Meloni ordenou às autoridades locais italianas que parem de registar como progenitoras, nas certidões de nascimento, duas pessoas do mesmo sexo, registando apenas a mãe ou pai biológico. A isto seguiu-se a decisão do Ministério Público de, em várias cidades italianas, retirar, retrospectivamente, o nome das mães não-biológicas em casais de lésbicas, das certidões de nascimento das suas filhas e filhos.

Estas decisões aproveitaram o vazio legal existente em Itália, dado que as uniões civis entre pessoas do mesmo sexo foram legalizadas em 2016, mas a oposição arcaica da Igreja Católica implicou que esta mudança legislativa não tenha dado direitos claros a casais do mesmo sexo para adotarem ou recorrem à procriação medicamente assistida no país, onde estas formas de parentalidade são apenas possíveis para casais heterossexuais.

Até agora, casais de pessoas do mesmo sexo apenas puderam ter filhas/os com o apoio de outros países onde estas formas de família são legais. Depois, em Itália, as decisões sobre os direitos destas famílias sobre os seus filhos/as, foram sendo feitas caso a caso pelos tribunais, ainda que algumas autoridades locais tenham decidido tomar uma posição mais clara, apoiando-as ou proibindo-as de forma unilateral.

Giorgia Meloni parece tentar assim cumprir a ameaça feita antes de ser eleita: “Sim às famílias naturais! Não ao lobby LGBT!”, com isso mostrando como não há nada que seja "natural" em si – o que se define como natural ou como não-natural são sempre e só projetos políticos, neste caso o do retorno do fascismo a Itália.

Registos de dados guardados
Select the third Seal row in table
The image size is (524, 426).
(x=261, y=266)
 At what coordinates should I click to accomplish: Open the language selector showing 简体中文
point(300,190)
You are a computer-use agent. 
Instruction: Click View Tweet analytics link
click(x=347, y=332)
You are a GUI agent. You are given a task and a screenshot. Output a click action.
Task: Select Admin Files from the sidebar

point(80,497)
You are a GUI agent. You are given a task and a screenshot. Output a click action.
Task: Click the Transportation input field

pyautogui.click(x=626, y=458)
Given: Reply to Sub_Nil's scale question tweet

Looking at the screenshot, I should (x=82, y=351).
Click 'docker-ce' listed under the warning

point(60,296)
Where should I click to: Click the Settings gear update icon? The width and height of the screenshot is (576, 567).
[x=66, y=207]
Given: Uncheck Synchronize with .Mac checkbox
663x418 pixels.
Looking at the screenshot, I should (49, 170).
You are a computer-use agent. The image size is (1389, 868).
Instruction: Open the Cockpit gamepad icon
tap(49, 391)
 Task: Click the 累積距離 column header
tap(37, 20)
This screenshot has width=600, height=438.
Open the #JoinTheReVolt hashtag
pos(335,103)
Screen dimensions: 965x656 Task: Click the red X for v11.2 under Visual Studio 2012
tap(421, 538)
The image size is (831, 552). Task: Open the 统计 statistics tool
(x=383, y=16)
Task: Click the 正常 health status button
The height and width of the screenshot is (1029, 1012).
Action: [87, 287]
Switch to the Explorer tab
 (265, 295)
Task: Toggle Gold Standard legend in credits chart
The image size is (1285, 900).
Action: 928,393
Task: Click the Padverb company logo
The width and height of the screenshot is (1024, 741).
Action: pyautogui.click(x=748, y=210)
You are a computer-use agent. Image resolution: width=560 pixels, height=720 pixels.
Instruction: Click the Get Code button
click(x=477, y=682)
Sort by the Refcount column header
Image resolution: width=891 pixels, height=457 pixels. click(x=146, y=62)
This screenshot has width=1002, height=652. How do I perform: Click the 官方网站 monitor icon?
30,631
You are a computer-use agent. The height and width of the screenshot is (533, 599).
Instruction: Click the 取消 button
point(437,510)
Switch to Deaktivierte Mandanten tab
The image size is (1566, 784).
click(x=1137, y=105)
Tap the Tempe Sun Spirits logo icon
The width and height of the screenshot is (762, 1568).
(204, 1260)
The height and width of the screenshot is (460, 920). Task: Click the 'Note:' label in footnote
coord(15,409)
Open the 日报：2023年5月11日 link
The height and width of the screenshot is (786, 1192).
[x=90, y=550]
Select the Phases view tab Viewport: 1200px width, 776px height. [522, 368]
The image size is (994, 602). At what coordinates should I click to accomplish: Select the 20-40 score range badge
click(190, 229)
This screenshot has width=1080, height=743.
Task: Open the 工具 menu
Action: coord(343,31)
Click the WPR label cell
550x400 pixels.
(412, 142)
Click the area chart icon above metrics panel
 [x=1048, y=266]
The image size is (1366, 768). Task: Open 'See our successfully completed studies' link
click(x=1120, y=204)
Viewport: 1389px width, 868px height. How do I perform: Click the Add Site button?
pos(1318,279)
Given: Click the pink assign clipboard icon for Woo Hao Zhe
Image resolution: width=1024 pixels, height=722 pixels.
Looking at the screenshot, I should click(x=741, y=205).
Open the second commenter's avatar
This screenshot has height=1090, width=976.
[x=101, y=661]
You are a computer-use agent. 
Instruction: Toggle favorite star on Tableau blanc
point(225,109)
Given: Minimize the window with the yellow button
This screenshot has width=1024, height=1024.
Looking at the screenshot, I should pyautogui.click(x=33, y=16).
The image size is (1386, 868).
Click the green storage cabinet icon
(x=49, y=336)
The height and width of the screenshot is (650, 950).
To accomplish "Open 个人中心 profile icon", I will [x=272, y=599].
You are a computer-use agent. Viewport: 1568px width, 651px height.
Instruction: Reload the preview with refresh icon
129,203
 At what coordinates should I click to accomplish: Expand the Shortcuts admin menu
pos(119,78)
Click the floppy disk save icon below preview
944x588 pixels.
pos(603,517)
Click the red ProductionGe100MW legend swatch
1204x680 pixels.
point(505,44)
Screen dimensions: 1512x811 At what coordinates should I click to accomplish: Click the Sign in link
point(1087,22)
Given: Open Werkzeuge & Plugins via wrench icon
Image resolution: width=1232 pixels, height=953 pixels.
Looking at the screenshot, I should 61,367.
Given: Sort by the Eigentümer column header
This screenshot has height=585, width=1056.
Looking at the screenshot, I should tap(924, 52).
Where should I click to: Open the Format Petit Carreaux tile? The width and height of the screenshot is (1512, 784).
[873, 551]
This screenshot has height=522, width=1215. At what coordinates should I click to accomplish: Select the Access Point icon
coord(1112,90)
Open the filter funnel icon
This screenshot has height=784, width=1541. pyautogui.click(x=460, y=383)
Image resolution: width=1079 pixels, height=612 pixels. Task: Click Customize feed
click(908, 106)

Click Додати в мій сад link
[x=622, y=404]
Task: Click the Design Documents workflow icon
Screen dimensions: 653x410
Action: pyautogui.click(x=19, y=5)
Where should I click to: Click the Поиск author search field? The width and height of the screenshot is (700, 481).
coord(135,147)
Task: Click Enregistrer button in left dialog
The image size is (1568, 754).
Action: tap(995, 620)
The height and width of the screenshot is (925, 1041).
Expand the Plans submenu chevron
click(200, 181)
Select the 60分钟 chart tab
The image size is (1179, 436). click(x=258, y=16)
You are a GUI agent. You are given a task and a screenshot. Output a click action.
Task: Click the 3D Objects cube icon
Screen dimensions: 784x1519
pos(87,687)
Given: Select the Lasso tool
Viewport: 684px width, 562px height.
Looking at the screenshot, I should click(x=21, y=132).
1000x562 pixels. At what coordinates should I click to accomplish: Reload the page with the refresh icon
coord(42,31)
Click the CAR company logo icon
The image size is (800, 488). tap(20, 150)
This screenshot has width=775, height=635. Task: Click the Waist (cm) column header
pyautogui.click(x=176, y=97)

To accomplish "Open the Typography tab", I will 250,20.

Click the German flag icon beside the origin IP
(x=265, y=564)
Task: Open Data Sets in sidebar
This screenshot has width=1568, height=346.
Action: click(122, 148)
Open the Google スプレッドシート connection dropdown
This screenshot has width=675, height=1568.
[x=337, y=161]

■ PERGUNTAS A RESPONDER
(a) Traduza para inglês esta frase do texto sobre as famílias de pessoas do mesmo sexo em Itália: «Até agora, casais de pessoas do mesmo sexo apenas puderam ter filhas/os com o apoio de outros países onde estas formas de família são legais.»
(b) Prolongue o texto sobre as famílias de pessoas do mesmo sexo em Itália, começando logo a seguir à última frase apresentada.

■ RESPOSTAS ESCRITAS
(a) Until now, same-sex couples have only been able to have children with the support of other countries where these forms of family are legal.

(b)
Este retorno, em forma de "caça às bruxas", como descreveu a ativista Alessia Crocini, da Associação Famiglie Arcobaleno, que violenta e destrói as famílias de lésbicas, com repercussões inimagináveis para as crianças que delas fazem parte, tem horrorizado muitas e muitos de nós.

Mas muitas das mesmas pessoas que se dizem horrorizadas com isto são as que, quando estão com a nossa família, fazem comentários heteronormativos e discriminatórios, precisamente assentes na biologia e genética como únicas bases das relações familiares "verdadeiras" ou "reais".

Como família de duas lésbicas, mães de uma criança, e sendo uma de nós a sua mãe biológica, já perdemos a conta ao número de vezes em que pessoas, tanto conhecidas como de serviços públicos e privados, tanto LGBTI+ como heterossexuais, mas que sabem que somos uma família homoafetiva, interagem connosco com comentários como "mas qual das duas é a mãe?"; ou, sabendo quem é a mãe biológica, afirmando "a criança é mesmo parecida com a mãe!", referindo-se à mãe biológica, claro, como se a medida do amor parental e a sua veracidade fossem função do número de semelhanças genéticas entre mães/pais e filhas/os; entre outros comentários heteronormativos afins.

São as crenças associadas a estes comentários que explicam o que está a acontecer agora em Itália. São, aliás, estas mesmas crenças que servem também o propósito da Igreja Católica e da extrema-direita de rejeitar as relações entre pessoas do mesmo sexo por considerá-las antinatura e antibiologia. É ainda este poder atribuído ao biológico que permite que seja apenas a quem é branco, homem, cisgénero, heterosexual, capacitista, que as nossas sociedades continuam a dar o direito inalienável de existir.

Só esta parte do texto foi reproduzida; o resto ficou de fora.